I need to find the minimal polynomial of $\beta = i + \sqrt[3]{2}$ over $\mathbb{Q}$ using Cayley-Hamilton theorem.
So far I've found that $\{1, \sqrt[3]{2}, \sqrt[3]{4}, i, \sqrt[3]{2}i, \sqrt[3]{4}i\}$ is a basis of $\mathbb{Q}[\sqrt[3]{2},i]$ as a vector space over $\mathbb{Q}$. Also, the matrix representing the multiplication by $\beta$ using this basis is $$ A = \begin{pmatrix} 0& 0& 2&-1& 0& 0\\ 1& 0& 0& 0&-1& 0\\ 0& 1& 0& 0& 0&-1\\ 1& 0& 0& 0& 0& 2\\ 0& 1& 0& 1& 0& 0\\ 0& 0& 1& 0& 1& 0\\ \end{pmatrix} $$
where the element $$\lambda_{1} + \lambda_{2}\sqrt[3]{2} + \lambda_{3}\sqrt[3]{4} + \lambda_{4}i + \lambda_{5}\sqrt[3]{2}i + \lambda_{6}\sqrt[3]{4}i$$ in $\mathbb{Q}[\sqrt[3]{2},i]$ is represented by the vector $$ \begin{pmatrix} \lambda_{1}\\ \lambda_{2}\\ \lambda_{3}\\ \lambda_{4}\\ \lambda_{5}\\ \lambda_{6}\\ \end{pmatrix}. $$
I could't figure out how to use the characteristic polynomial of $A$ ($p(x) = x^{6} + 3x^{4} - 4x^{3} + 3x^{2}$) to find a polynomial $f(x)$ in $\mathbb{Q}[x]$ such that $f(\beta) = 0$.

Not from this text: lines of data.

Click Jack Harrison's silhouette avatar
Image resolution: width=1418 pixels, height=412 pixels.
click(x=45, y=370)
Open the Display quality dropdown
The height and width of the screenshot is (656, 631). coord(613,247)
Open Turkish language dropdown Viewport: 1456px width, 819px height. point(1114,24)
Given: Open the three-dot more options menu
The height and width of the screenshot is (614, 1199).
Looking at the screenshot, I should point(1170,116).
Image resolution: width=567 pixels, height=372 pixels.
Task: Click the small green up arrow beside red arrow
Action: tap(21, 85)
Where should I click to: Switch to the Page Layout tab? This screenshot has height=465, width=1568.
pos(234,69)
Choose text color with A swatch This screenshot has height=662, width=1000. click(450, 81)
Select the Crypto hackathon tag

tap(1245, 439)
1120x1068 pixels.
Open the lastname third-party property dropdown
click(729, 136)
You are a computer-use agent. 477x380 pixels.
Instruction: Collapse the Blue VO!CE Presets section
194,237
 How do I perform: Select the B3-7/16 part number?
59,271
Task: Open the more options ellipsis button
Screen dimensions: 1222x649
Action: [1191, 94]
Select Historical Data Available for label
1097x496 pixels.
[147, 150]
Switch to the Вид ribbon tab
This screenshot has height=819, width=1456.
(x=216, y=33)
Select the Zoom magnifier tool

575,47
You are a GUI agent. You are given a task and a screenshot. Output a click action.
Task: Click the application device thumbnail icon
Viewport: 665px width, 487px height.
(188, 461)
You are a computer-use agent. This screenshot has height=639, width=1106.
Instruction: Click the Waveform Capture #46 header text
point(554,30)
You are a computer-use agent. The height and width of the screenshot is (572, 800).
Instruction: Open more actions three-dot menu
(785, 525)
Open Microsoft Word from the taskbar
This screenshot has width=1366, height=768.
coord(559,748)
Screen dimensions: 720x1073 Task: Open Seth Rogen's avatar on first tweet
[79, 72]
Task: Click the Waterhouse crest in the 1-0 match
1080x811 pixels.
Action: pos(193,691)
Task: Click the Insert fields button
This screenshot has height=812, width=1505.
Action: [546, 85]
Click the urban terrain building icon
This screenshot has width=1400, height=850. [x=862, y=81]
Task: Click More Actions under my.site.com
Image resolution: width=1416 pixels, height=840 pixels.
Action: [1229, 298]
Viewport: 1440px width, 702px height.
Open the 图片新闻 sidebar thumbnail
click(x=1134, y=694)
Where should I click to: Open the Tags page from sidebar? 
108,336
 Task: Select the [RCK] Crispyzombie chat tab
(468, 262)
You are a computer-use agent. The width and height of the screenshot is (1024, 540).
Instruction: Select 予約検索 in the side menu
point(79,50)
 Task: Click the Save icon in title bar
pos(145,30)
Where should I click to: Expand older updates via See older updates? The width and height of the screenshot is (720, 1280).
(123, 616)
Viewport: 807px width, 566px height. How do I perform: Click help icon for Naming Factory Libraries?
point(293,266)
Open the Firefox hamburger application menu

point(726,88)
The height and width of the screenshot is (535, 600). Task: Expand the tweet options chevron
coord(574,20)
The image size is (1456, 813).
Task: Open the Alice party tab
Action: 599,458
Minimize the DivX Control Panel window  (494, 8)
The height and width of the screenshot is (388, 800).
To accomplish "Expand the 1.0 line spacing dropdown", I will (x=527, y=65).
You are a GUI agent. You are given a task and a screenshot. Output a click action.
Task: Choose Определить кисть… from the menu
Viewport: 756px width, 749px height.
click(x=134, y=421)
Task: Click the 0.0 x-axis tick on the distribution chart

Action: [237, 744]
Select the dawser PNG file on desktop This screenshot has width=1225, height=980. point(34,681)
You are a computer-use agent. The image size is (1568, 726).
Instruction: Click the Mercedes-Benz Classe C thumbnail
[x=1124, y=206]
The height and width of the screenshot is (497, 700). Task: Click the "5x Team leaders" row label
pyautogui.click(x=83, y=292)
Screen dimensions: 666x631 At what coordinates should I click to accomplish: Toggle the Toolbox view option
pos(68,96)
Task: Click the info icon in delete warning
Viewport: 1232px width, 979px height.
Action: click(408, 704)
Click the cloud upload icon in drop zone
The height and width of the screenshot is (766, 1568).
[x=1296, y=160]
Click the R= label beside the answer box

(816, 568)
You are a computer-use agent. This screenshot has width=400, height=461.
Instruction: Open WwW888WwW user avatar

The charactestic polynomial should be $p(x)=x^6 + 3 x^4 - 4 x^3 + 3 x^2 + 12 x + 5.$ You need to check if $p$ is irreducible. There are many standard algorithm to check if a polynomial is irreducible and you can use them. Otherwise you can use sagemath or any other tools to check as done here SageMath.